Josh R. from Fernandina Beach, Fl via Fort Lauderdale Beach, Fl
What's up, Zone? As some have suggested, "timing is everything." I have perused some data that suggests that NFL players who sign free-agency contracts end up playing two-to-three years on those contracts, on average, notwithstanding that some of those contracts are for longer durations. On that premise, my question is whether you believe the Jaguars approach to free agency this year will grounded in a "win-now" philosophy, or do you alternatively see the organization managing the cap space in a way that advances the "win-now" approach in a greater respect once quarterback Trevor Lawrence (presumed) has a few years of experience under his belt (recognizing that some of the 2021 free-agent signings could be gone once Lawrence settles in)?
I expect the Jaguars to be active in free agency this offseason. I would be a little surprised if they max out the salary cap.
Marcus from Jacksonville
John, I know that only Jaguars Head Coach Urban Meyer and those closest to him really know the truth behind his motivations, but the reason the second-chance narrative is so divisive is because when Urban was a college coach, those second chances seemed fairly selective. By that I mean that the highly talented athletes who greatly impacted the team were given second and third chances, while lower-tier players whose presence didn't have a huge impact were sometimes not given those same chances. As a college coach, some players would be cut while others received a slap on the wrist. Premier players are "suspended" for one series while others are outright benched. This is why the Chris Doyle hiring was troublesome. You can say he just wants to give a guy a second chance, but I could argue the only reason he wanted to give him a second chance was because he was legitimately the best at what he does. Is the motivation to give someone a second chance or win at all costs? Either way, I'm not against Meyer and think he'll be a good coach, but learning the ins and outs of the NFL machine will be a process for him as it is for every new coach.

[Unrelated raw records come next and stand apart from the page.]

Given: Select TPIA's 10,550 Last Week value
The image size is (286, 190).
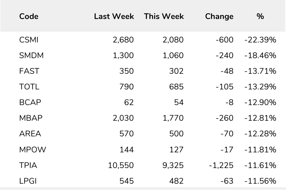Looking at the screenshot, I should [x=121, y=165].
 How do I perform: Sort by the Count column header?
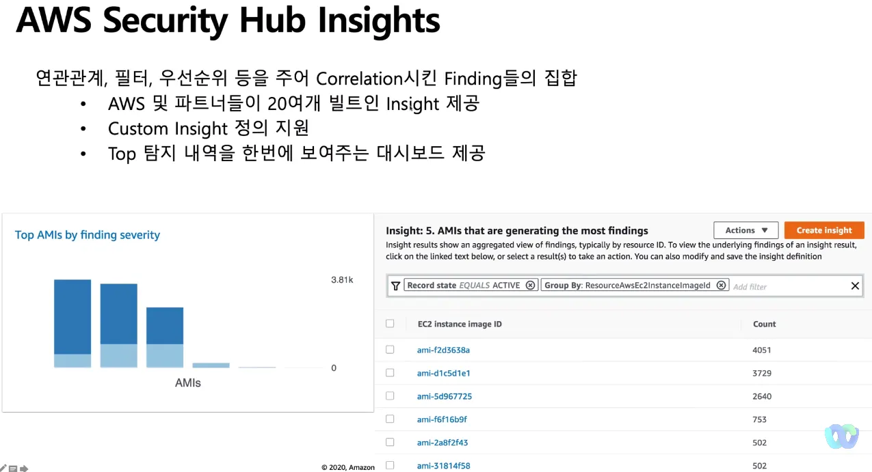765,324
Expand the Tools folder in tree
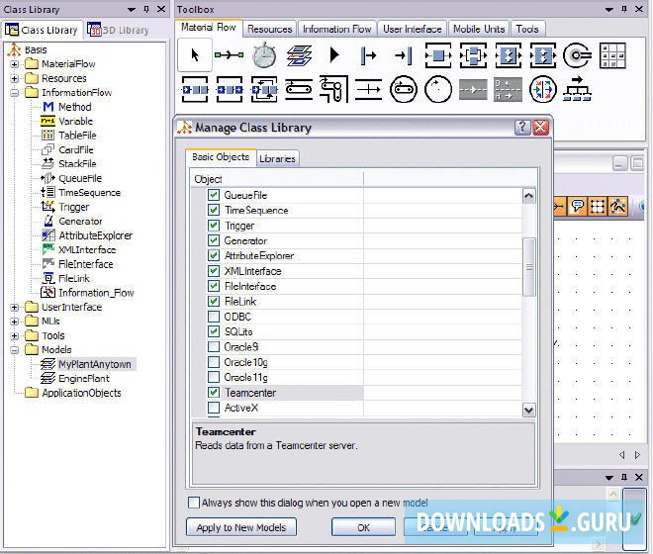 point(15,335)
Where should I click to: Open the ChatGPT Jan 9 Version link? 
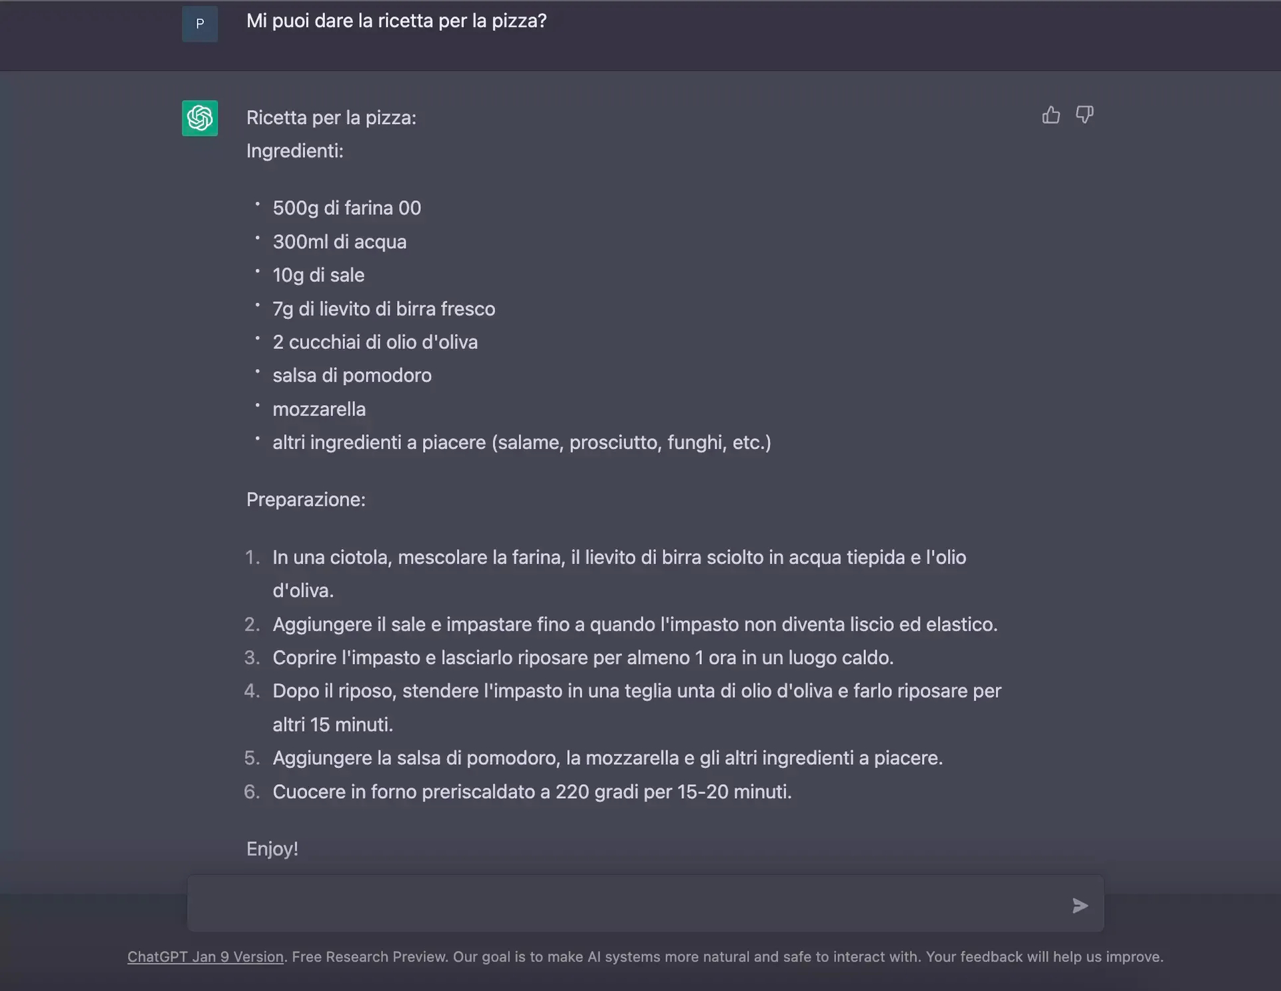tap(205, 956)
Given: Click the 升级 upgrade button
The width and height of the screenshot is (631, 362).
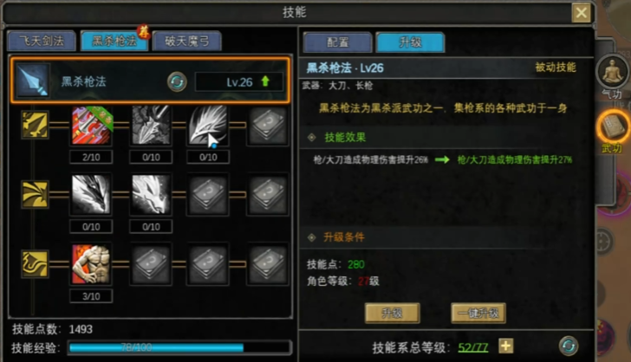Looking at the screenshot, I should point(393,313).
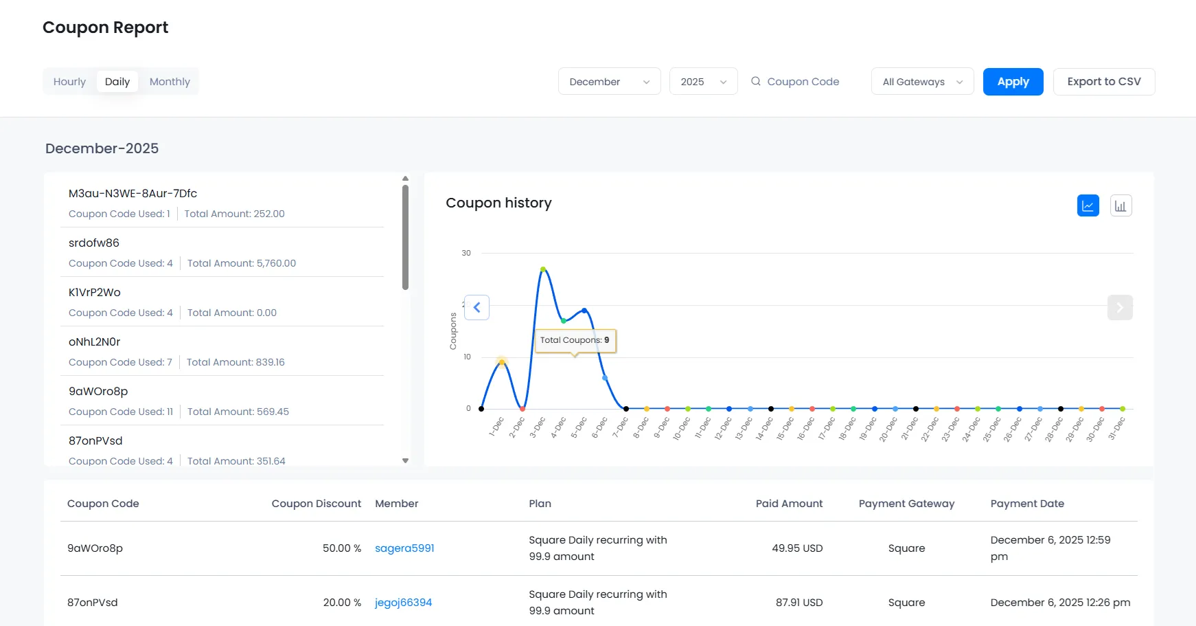The height and width of the screenshot is (626, 1196).
Task: Open member sagera5991 profile link
Action: click(x=404, y=548)
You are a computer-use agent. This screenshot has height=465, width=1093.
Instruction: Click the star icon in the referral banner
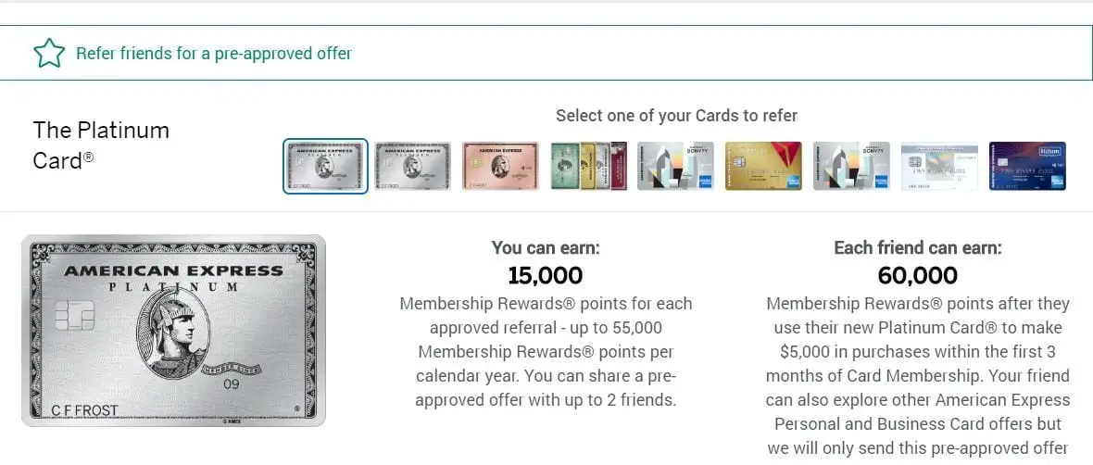tap(49, 53)

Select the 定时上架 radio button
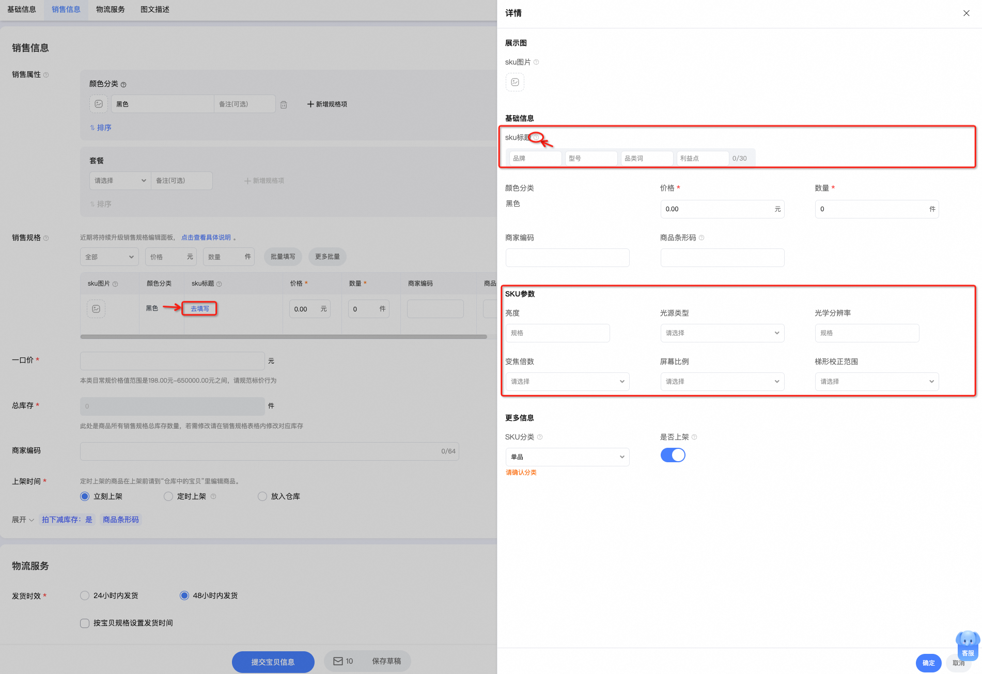tap(168, 496)
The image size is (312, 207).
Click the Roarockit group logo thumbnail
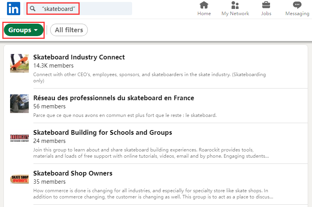[19, 138]
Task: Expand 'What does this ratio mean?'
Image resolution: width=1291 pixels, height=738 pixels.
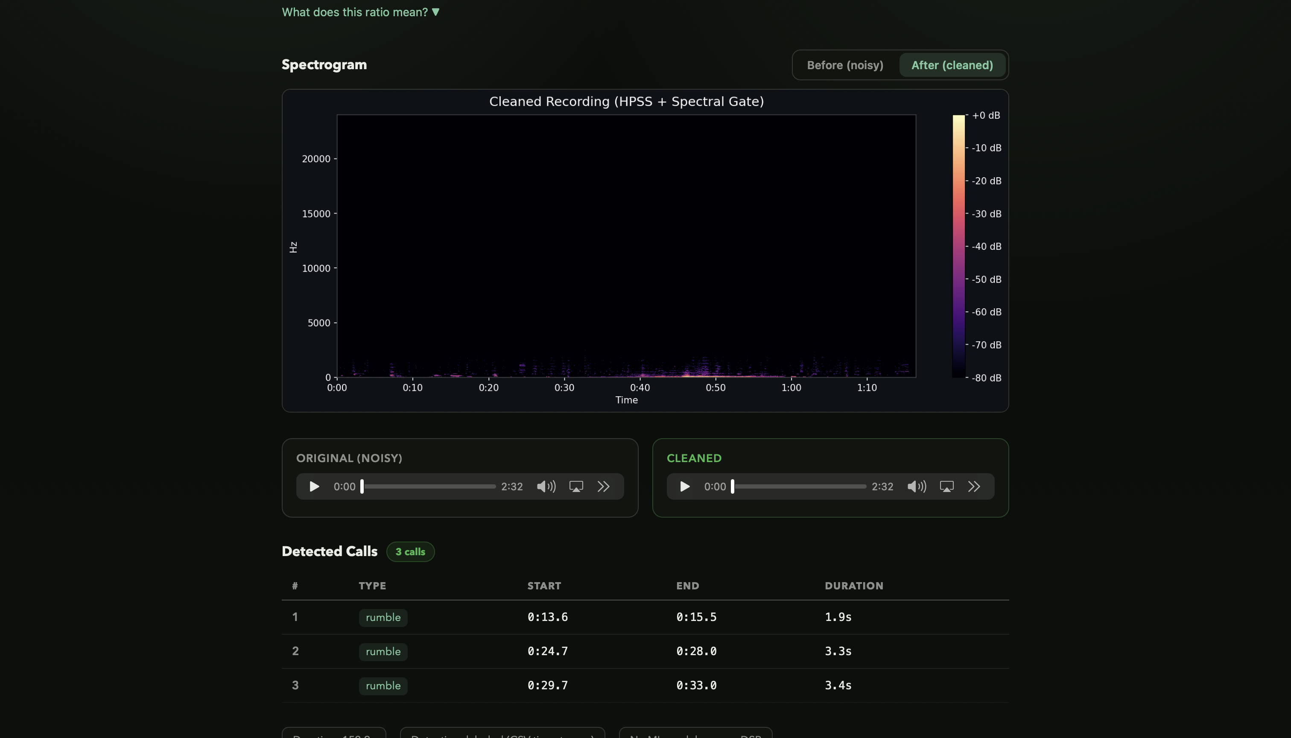Action: [x=360, y=12]
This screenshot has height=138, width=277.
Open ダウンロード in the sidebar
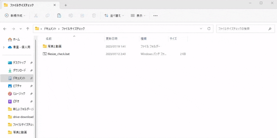click(x=19, y=70)
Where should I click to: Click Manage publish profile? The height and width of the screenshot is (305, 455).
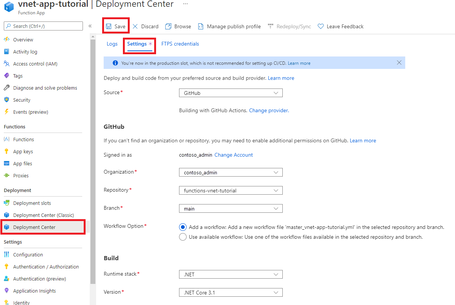pos(229,26)
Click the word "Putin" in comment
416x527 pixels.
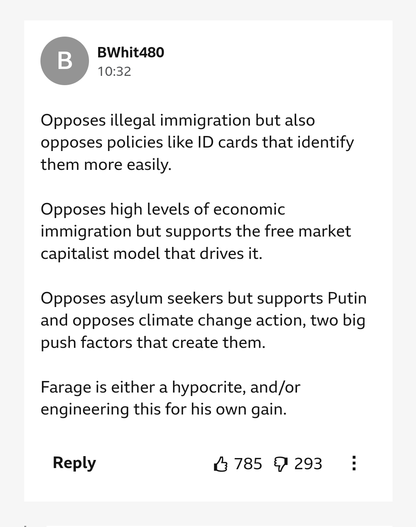pos(347,298)
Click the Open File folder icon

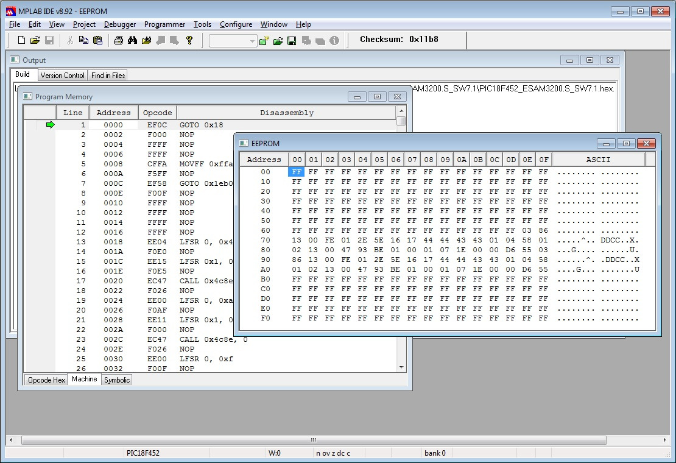point(35,40)
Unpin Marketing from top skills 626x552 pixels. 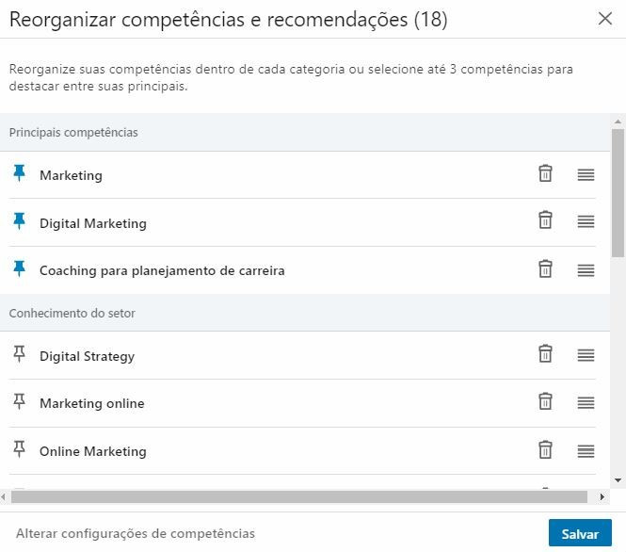coord(19,173)
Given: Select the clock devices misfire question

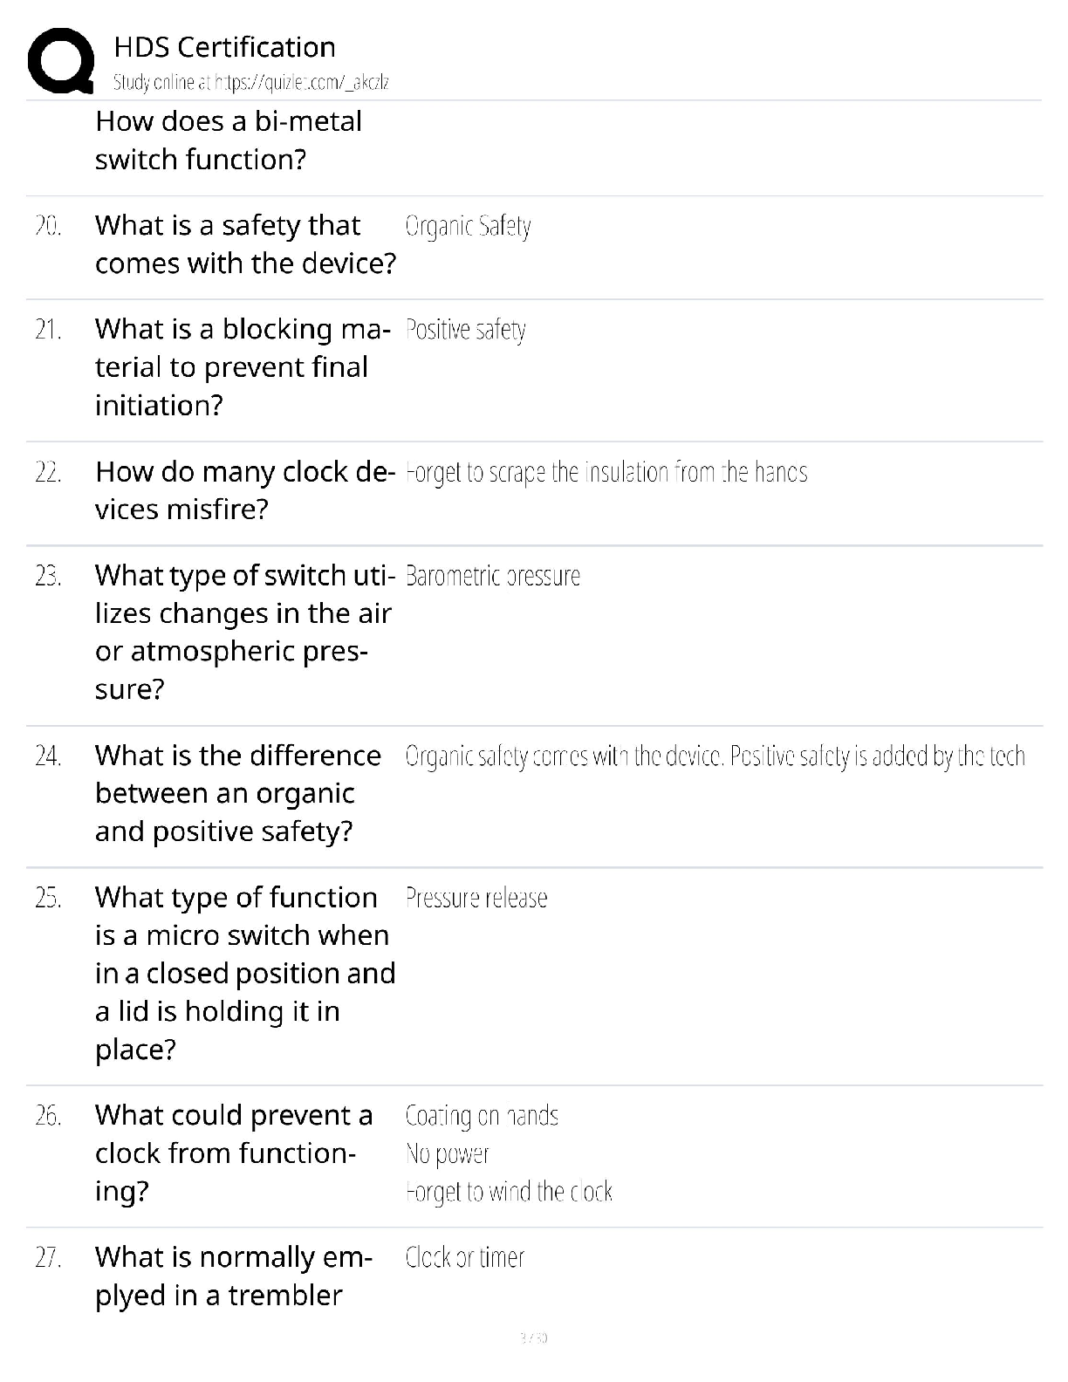Looking at the screenshot, I should (x=245, y=490).
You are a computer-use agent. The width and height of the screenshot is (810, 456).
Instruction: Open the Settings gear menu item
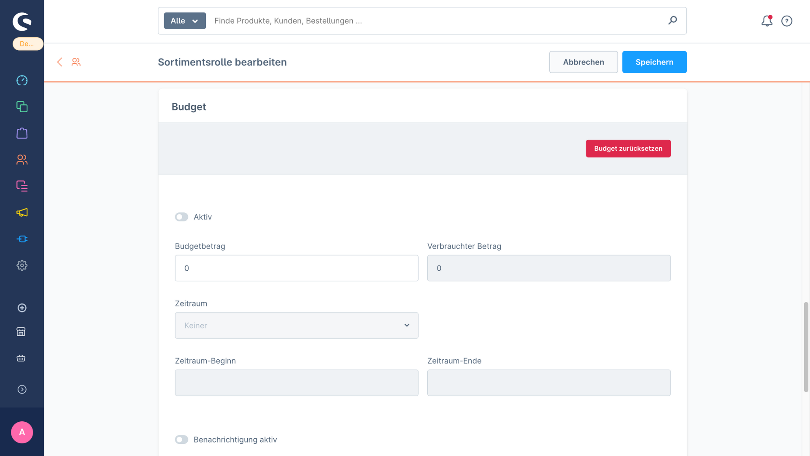(22, 265)
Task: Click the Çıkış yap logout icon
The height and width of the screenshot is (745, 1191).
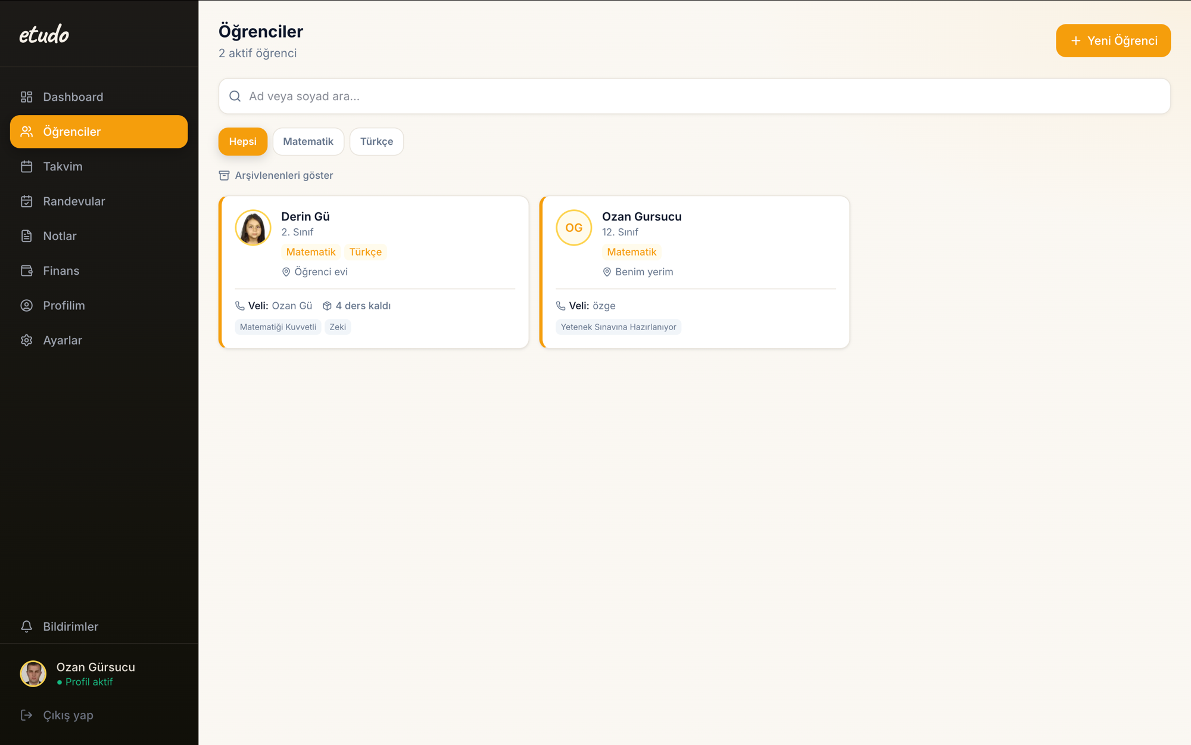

Meyer was very up front during his media availability last Thursday that he hired Chris Doyle as director of sports performance because he believed he was the absolute best at what he did. If he didn't think that was the case, he wouldn't have hired him. No would argue that, and yes … Meyer is about winning first. I don't know how to accurately assess his motivations while coaching at Florida and Ohio State because I didn't cover those teams. And college sports are a different beast than professional sports. All I can tell you is those close to Meyer will tell you he believes strongly in second chances and that he cares about his players to a fiercely loyal extent. He also cares deeply and is motivated by winning. How all that mixes together … I don't yet know Meyer well enough to give you much insight on this. I do know everyone has different opinions on this issue. Meyer is a polarizing figure. No one would argue that, either.
Kathy from Jacksonville
What do you think about Urban Myer choosing Alex Smith as backup quarterback? He likes "experts in the field."
This makes sense.
Daniel from Jersey City, NJ
O-man, can you please let Meyer know I'm willing to entertain strong offers for Executive Director and VP of O-Zone excellence?
You wouldn't want it. Your direct report, while talented and boyishly handsome, is lazy and difficult to work with. I'm not saying it's not thrilling to be in his presence at times. I'm just saying in the long run some say the great reward is not worth the headache.